Pakaian adat Yogyakarta
adalah pakaian yang digunakan secara turun temurun oleh masyarakat Yogyakarta.
Memakai bahan katun, bahan sutera, kain sunduri (brocade), nilon, lurik, atau
bahan-bahan estetis. Teknik pembuatannya ada yang ditenun, dirajut, dibatik,
dan dicelup.
Selayaknya pakaian adat,
penggunaan pakaian adat Yogyakarta sudah dibakukan secara adat, kapan
dikenakan, dimana dikenakan, dan siapa yang mengenakannya. Sehingga bagi yang
memakainya menunjukkan sikap yang teratur dan terkendali namun tetap menunjukkan kewibawaan dan keanggunannya.
Interaksi dan komunikasi
dengan orang luar (terutama Belanda) membawa pengaruh pula terhadap
perkembangan pakaian adat Yogyakarta. Hal ini dapat dilihat dari pemakaian
topi, anggar (tempat keris), kaos kaki dalam busana kaprajuritan. Akseroris
lainnya rante karset, jam saku, timang (kretep), rimong pada busana pesiar,
bulu burung, kipas, bros, dan lain-lain.
A.
Jenis-Jenis Pakaian Adat
Yogyakarta
1.
Pakaian Adat Laki-Laki Dewasa
Pakaian adat laki-laki
dewasa mengenakan surjan untuk atasannya, sedangkan untuk bawahannya mengenakan
kain batik (jurik). Diharuskan menggunakan penutup kepala berupa blankon, serta
menggunakan alas kaki berupa sendal/selop.
2.
Pakaian Adat Wanita Dewasa
Wanita dewasa mengenakan
kebaya untuk atasannya, sedangkan untuk bawahan mengenakan kain batik/jarik.
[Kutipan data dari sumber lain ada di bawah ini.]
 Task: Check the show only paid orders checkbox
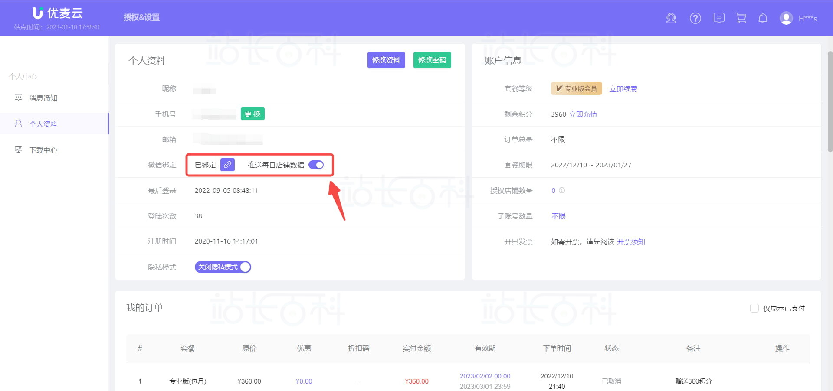(754, 308)
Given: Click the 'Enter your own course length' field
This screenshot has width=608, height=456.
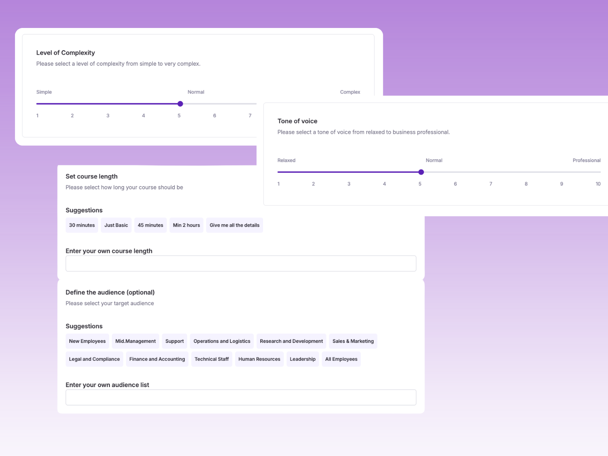Looking at the screenshot, I should tap(241, 263).
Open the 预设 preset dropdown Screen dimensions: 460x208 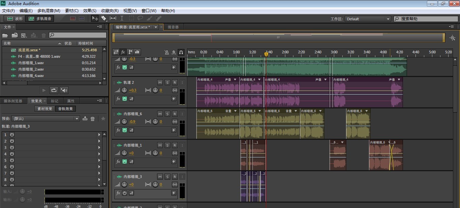46,119
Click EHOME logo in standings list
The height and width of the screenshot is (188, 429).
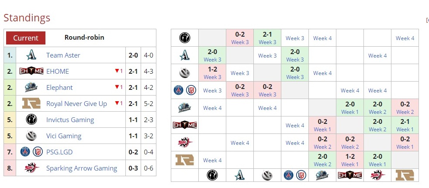point(31,72)
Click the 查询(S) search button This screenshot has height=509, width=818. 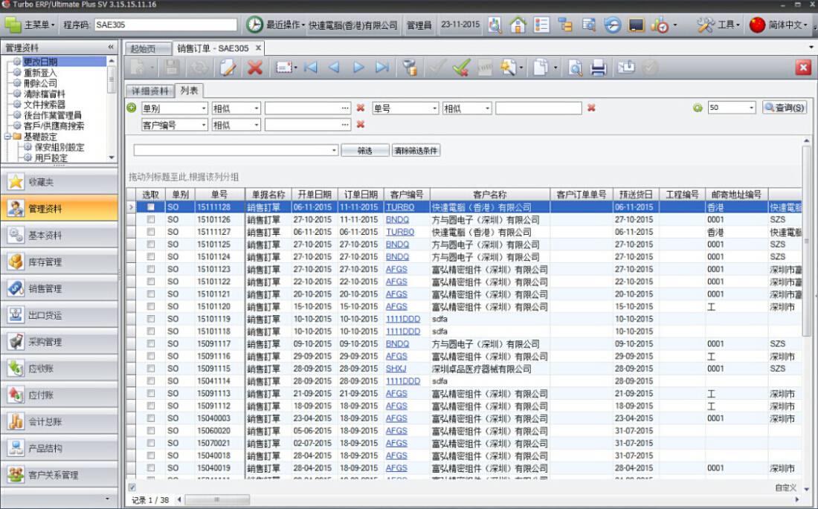tap(785, 108)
Dengan rambut yang disanggul/konde sebagai ciri khasnya.
3.
Pakaian Adat Anak Laki-Laki
Pakaian adat anak
laki-laki disebut dengan nama kencongan.
Kencongan terdiri dari kain batik yang dipadukan dengan baju surjan, lonthong
tritik, ikat pinggang berupa kamus songketan dengan cathok
terbuat dari suwasa (emas berkadar rendah).
Untuk pakaian sehari-hari
terdiri dari baju surjan, kain batik dengan wiru di tengah, lonthong tritik,
kamus songketan, timang, serta mengenakan dhestar sebagai penutup kepala.
4.
Pakaian Adat Anak Wanita
Pakaian adat anak wanita
disebut dengan Sabukwala Padintenan. Sabukwala Padintenan terdiri dari
jarik/kain batik bermotif parang, ceplok, atau gringsing. Baju katun, ikat
pinggang kamus yang dihiasi dengan hiasan bermotif flora atau fauna.
Memakai lonthong tritik,
serta cathok dari perak berbentuk kupu-kupu, burung garuda, atau merak.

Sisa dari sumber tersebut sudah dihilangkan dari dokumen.